Like so many of you, I’m grateful that we can once again learn, teach, and collaborate safely in-person and remain hopeful that, with caution, we will remain able to do so throughout the spring and summer. I’m also excited to celebrate some writing achievements and embark on some new projects!
On the academic research side, my master’s thesis, “Stitching Together a Women’s Movement: The Origins and Impact of the Daughters of St. Crispin,” won the University of Massachusetts 2022 American Studies Book Award. I am currently engaged in research to expand this thesis into a full-length book exploring women’s roles in nineteenth-century labor advocacy within industrial New England. I recently had the opportunity to connect this work to current events in a piece written for the Made by History section of The Washington Post titled, “Women have always been key to the labor movement: Solidarity between male and female workers is crucial to advancing the cause in America.”

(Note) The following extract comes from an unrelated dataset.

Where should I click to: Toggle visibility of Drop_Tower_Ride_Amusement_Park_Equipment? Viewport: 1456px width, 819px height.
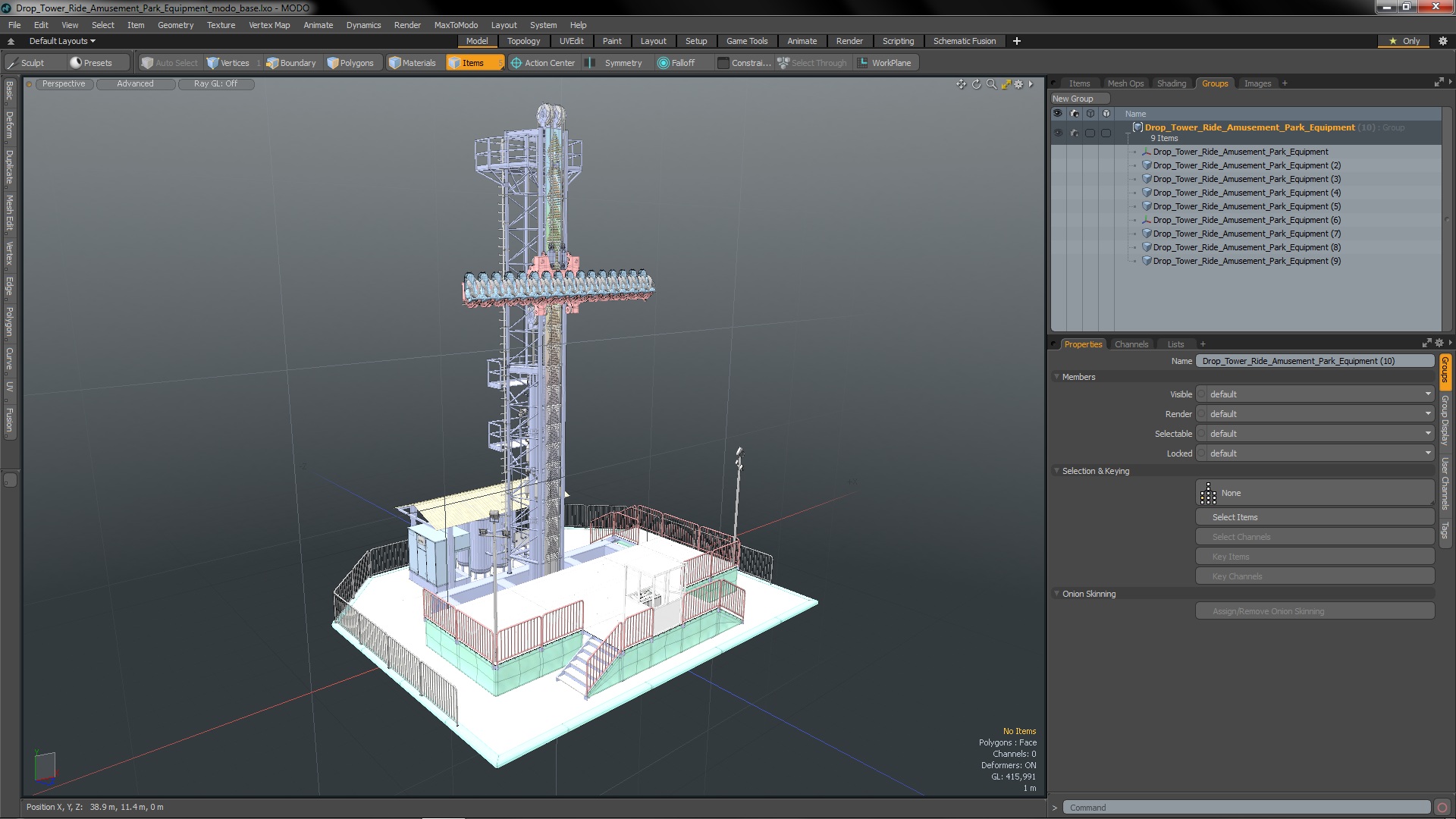[1057, 131]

In the creative nonfiction realm, an essay exploring the relationship between family, culture, and geographic place is featured in the Spring 2022 issue of Vineyard Literary. This piece forms the basis of a collection-in-progress focused on women’s experiences in working-class suburban America.
Lastly, in my continuous pursuit to expand my knowledge of, and sharpen my skills in, nonfiction writing methodology, theory, and teaching, my most recent craft essay, “A Structural History of American Public Health Narratives: Rereading Priscilla Wald’s Contagious and Nancy Tomes’ Gospel of Germs amidst a 21st-Century Pandemic,” is forthcoming in the Spring 2023 issue of Assay: A Journal of Nonfiction Studies.